Saegusa Takumi, Ma Tianzhou, Li Gang, Chen Ying Qing, Lee Mei-Ling Ting
Department of Biostatistics, University of Maryland, College Park MD 20742.
Department of Epidemiology and Biostatistics, University of Maryland, College Park MD 20742.
Stat Biosci. 2020 Dec;12(3):376-398. doi: 10.1007/s12561-020-09284-1. Epub 2020 Jun 17.
The threshold regression model is an effective alternative to the Cox proportional hazards regression model when the proportional hazards assumption is not met. This paper considers variable selection for threshold regression. This model has separate regression functions for the initial health status and the speed of degradation in health. This flexibility is an important advantage when considering relevant risk factors for a complex time-to-event model where one needs to decide which variables should be included in the regression function for the initial health status, in the function for the speed of degradation in health, or in both functions. In this paper, we extend the broken adaptive ridge (BAR) method, originally designed for variable selection for one regression function, to simultaneous variable selection for both regression functions needed in the threshold regression model. We establish variable selection consistency of the proposed method and asymptotic normality of the estimator of non-zero regression coefficients.
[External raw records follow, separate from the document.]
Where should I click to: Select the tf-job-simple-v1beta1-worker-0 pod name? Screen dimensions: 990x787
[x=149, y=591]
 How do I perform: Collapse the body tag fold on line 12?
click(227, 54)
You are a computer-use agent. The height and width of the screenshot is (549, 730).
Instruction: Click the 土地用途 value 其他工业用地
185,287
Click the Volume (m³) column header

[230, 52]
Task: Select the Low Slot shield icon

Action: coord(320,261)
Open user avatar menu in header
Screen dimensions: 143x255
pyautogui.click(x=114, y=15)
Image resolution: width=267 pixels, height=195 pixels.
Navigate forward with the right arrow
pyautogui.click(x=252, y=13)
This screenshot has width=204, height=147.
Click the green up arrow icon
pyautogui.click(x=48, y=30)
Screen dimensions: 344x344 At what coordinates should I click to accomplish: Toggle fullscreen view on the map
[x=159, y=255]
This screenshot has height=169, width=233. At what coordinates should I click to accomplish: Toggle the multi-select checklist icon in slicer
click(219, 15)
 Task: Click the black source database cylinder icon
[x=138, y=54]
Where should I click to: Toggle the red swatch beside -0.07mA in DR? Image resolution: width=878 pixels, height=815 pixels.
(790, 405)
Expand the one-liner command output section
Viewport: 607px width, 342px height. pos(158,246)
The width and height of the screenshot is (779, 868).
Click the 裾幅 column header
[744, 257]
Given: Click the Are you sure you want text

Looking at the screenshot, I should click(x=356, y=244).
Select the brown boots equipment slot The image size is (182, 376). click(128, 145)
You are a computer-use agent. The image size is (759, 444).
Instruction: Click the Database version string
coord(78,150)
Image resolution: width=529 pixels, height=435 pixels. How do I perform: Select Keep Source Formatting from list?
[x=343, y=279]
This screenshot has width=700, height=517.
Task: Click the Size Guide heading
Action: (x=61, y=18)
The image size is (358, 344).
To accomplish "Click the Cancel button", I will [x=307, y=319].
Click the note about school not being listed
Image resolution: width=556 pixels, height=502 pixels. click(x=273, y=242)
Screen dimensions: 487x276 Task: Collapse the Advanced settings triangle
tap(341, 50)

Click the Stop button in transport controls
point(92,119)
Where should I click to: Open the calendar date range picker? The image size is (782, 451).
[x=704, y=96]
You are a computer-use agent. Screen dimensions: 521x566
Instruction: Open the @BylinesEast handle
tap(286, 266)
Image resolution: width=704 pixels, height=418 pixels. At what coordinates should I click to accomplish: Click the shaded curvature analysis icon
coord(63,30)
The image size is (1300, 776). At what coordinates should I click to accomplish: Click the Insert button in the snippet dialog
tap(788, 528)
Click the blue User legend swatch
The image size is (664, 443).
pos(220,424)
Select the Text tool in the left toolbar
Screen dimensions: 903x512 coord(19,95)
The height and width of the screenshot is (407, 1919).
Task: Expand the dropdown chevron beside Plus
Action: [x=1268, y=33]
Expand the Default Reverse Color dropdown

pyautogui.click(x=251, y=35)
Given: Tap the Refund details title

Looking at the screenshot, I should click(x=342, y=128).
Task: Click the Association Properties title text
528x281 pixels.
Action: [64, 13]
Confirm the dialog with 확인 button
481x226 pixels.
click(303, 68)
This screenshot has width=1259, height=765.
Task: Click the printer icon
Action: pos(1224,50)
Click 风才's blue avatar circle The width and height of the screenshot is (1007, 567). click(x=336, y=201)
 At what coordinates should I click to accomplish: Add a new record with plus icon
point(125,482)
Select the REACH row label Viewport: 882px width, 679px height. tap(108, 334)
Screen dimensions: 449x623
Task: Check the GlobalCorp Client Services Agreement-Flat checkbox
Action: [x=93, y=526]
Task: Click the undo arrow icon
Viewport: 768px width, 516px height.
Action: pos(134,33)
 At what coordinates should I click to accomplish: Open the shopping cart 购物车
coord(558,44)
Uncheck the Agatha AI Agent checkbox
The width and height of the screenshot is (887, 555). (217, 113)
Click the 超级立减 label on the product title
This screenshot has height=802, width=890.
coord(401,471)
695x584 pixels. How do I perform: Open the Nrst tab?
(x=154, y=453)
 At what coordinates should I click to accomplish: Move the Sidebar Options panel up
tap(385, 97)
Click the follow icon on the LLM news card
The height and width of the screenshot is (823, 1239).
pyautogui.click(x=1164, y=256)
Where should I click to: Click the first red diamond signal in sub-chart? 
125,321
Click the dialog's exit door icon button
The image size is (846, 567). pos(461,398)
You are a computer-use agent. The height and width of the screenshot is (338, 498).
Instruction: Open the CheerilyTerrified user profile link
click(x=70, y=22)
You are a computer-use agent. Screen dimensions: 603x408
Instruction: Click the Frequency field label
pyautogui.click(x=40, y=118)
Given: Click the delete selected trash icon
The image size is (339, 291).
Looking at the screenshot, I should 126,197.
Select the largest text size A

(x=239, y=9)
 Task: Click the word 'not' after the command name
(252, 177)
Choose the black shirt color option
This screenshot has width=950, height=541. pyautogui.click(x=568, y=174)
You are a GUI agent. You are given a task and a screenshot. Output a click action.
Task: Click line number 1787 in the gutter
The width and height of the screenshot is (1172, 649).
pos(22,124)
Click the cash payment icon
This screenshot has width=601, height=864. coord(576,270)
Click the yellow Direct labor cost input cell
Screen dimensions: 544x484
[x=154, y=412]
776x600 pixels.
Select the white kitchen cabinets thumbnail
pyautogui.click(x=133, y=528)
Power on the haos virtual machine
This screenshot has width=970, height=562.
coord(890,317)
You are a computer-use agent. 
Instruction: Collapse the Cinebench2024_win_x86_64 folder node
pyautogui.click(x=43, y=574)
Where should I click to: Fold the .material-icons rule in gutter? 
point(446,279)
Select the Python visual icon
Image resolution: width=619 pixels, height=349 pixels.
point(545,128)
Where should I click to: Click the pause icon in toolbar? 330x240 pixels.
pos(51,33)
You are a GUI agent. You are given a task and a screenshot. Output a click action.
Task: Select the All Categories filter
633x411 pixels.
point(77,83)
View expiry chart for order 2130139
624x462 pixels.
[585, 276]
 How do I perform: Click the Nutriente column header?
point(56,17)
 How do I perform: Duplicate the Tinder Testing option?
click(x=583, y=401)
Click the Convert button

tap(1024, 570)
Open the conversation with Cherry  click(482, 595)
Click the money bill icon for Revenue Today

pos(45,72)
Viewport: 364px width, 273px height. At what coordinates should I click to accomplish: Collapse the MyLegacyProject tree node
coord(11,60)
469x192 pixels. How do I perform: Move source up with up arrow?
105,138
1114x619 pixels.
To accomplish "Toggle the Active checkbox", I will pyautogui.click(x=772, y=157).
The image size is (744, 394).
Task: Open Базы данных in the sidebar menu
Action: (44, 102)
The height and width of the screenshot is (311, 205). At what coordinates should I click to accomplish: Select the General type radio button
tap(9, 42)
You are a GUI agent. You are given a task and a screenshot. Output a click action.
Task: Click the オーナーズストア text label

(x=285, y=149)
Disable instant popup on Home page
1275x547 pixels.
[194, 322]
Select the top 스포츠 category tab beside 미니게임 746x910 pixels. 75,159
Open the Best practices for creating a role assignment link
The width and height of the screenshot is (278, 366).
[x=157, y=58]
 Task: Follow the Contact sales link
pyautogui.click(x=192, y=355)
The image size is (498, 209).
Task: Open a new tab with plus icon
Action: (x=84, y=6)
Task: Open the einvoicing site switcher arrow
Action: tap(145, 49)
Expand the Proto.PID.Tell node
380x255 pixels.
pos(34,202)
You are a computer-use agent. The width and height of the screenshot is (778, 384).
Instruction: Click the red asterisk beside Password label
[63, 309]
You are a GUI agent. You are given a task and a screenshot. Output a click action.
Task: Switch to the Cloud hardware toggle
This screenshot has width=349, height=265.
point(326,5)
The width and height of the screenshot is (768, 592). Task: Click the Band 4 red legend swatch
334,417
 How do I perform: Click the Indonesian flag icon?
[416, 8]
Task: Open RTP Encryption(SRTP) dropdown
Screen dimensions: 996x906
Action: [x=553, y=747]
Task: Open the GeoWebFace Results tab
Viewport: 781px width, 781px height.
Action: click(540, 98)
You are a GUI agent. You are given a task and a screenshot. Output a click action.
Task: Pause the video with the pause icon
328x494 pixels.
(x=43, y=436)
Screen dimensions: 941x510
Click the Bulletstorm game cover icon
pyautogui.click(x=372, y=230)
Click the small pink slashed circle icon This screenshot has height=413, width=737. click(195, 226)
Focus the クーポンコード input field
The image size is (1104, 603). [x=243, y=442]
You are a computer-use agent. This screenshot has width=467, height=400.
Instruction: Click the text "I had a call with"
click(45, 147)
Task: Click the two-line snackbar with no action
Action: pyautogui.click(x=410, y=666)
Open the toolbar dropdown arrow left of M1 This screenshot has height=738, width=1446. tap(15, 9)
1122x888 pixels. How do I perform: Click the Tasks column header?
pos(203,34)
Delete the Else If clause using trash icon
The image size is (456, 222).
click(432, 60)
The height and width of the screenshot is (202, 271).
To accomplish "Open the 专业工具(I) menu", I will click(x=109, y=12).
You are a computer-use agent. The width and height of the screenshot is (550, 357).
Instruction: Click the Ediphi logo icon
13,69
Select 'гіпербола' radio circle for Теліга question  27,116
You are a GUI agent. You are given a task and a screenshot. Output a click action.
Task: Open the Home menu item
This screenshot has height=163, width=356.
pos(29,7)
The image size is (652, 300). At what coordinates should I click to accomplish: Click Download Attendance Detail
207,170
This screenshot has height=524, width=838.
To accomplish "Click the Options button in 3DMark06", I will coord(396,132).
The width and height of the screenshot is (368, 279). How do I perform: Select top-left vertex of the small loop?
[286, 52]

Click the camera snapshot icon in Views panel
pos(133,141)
Simulation results show that our method outperformed threshold regression without variable selection and variable selection based on the Akaike information criterion. We apply the proposed method to data from an HIV drug adherence study in which electronic monitoring of drug intake is used to identify risk factors for non- adherence.
当比例风险假设不成立时,阈值回归模型是Cox比例风险回归模型的一种有效替代方法。本文考虑阈值回归的变量选择。该模型对初始健康状况和健康状况恶化速度具有单独的回归函数。在考虑复杂的事件发生时间模型的相关风险因素时,这种灵活性是一个重要优势,在这种模型中,需要决定哪些变量应包含在初始健康状况的回归函数中、健康状况恶化速度的函数中,或者两个函数中。在本文中,我们将最初为一个回归函数的变量选择而设计的分段自适应岭(BAR)方法扩展到阈值回归模型所需的两个回归函数的同时变量选择。我们建立了所提出方法的变量选择一致性以及非零回归系数估计量的渐近正态性。模拟结果表明,我们的方法优于无变量选择的阈值回归以及基于赤池信息准则的变量选择。我们将所提出的方法应用于一项HIV药物依从性研究的数据,该研究使用药物摄入的电子监测来识别不依从的风险因素。